O quarto do bebê é ‘o local onde acontece,’. Para mim, os primeiros momentos de vida ideal de leitor começam com um bebê no colo de uma pessoa querida, ‘carregada nos braços’, lugar próprio para que o contato compartilhado, o olhar e a experiência de ouvir alguém ler proporcionem as melhores portas para esse mundo doce e novo.
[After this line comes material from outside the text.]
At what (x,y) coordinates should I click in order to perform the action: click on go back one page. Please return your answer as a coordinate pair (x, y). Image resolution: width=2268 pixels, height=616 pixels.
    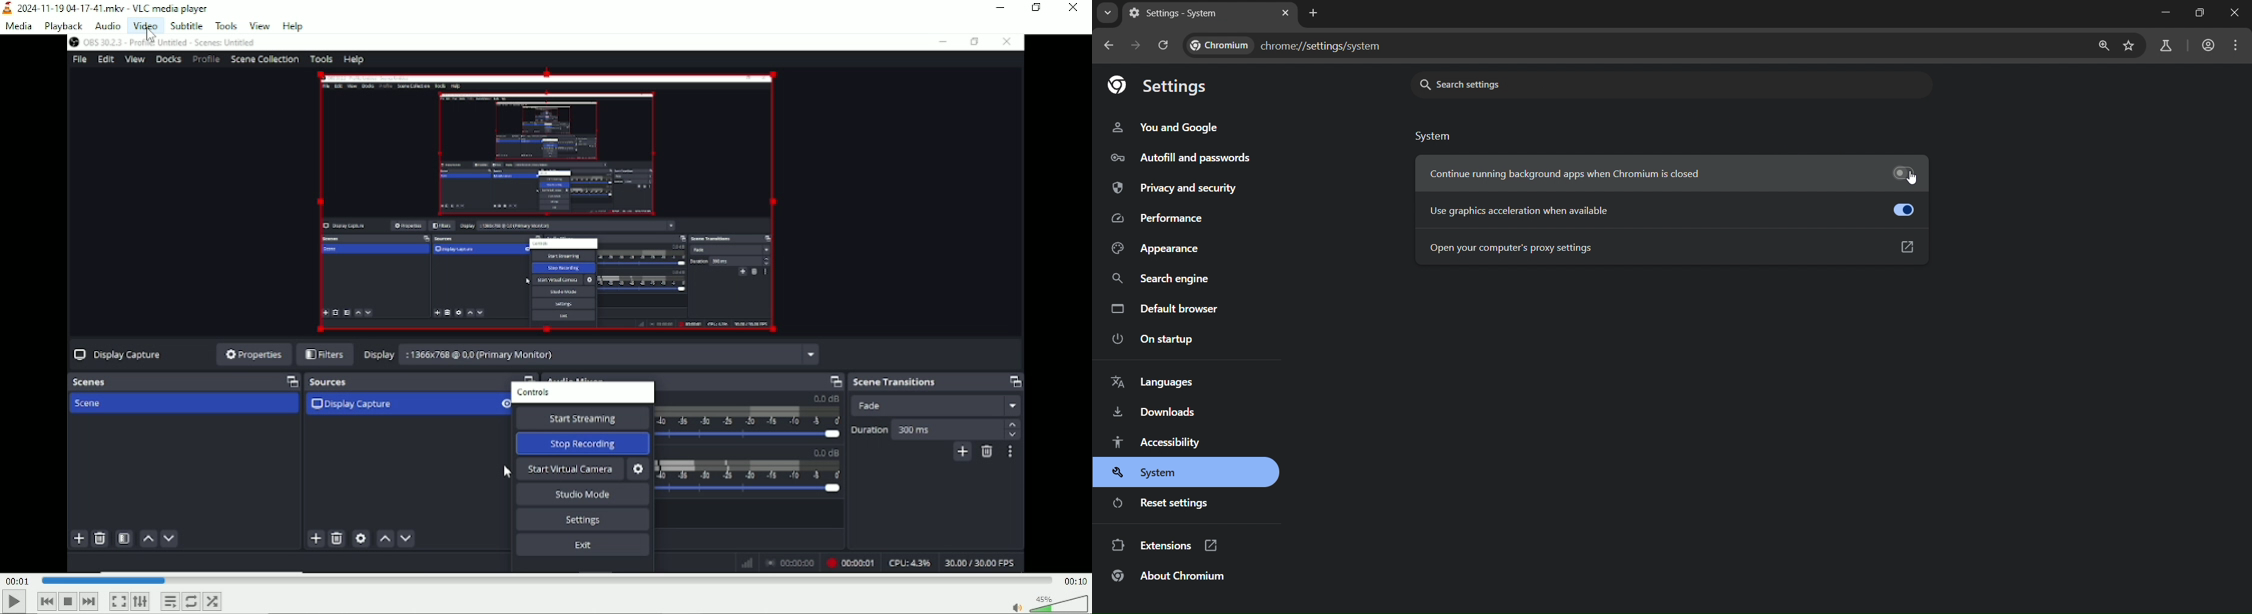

Antes que o bebê possa pronunciar a primeira palavra, nos cérebros mais jovens, essa dimensão física que nunca envelhece da primeira experiência com a leitura conecta o sentir – táctil e emocional – com as regiões da atenção e da memória, da percepção e da linguagem. Pode não ser coincidência: o desenvolvimento inicial do cérebro dá prioridade aos circuitos subjacentes ao sentimento, antes mesmo da cognição. Sempre me impressionou o fato de que a amígdala no cérebro da criança (que tem participação nos aspectos emocionais da memória) grava suas redes neurais antes que sejam formadas redes para seu vizinho próximo, o hipocampo, o mais conhecido depósito da memória.”

Trecho destacado do livro que estou lendo agora: O cérebro no mundo digital: os desafios da leitura na nossa Era, de Maryanne Wolf. Grifos meus.